Part of International Conference on Representation Learning 2025 (ICLR 2025) Conference
YOUHE JIANG, Ran Yan, Binhang Yuan
Disaggregating the prefill and decoding phases represents an effective new paradigm for generative inference of large language models (LLM). This approach offers some significant system advantages, such as eliminating prefill-decoding interference and optimizing resource allocation. However, it is still an challenging open problem about how to deploy the disaggregated inference paradigm across a group of heterogeneous GPUs, which can be an economic alternative of the deployment over the homogeneous high performance GPUs.Towards this end, we introduce HexGen-2, a distributed system for high throughput and cost-efficient LLM serving on heterogeneous GPUs following the disaggragated paradigm. Built on top of HexGen, the core component of HexGen-2 is a sophisticated scheduling algorithm that formalizes the allocation of disaggregated LLM inference computations and communications over heterogeneous GPUs and network connections as a constraint optimization problem. We leverage the graph partitioning and max-flow algorithm to co-optimize resource allocation, parallel strategies for distinct inference phases, and the efficiency of inter-phase key-value (KV) cache communications.

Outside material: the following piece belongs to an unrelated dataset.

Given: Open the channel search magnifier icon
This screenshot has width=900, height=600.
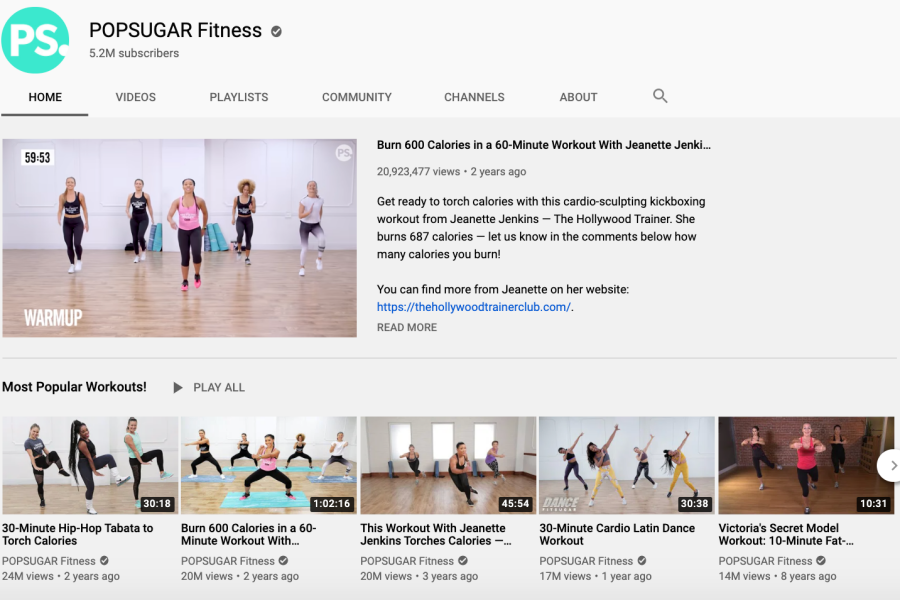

We conduct extensive experiments to evaluate HexGen-2, i.e., on OPT (30B) and Llama-2 (70B) models in various real-world settings, the results reveal that HexGen-2 delivers up to a 2.0$\times$ and on average a 1.3$\times$ improvement in serving throughput, reduces the average inference latency by 1.5$\times$ compared with state-of-the-art systems given the same price budget, and achieves comparable inference performance with a 30% lower price budget.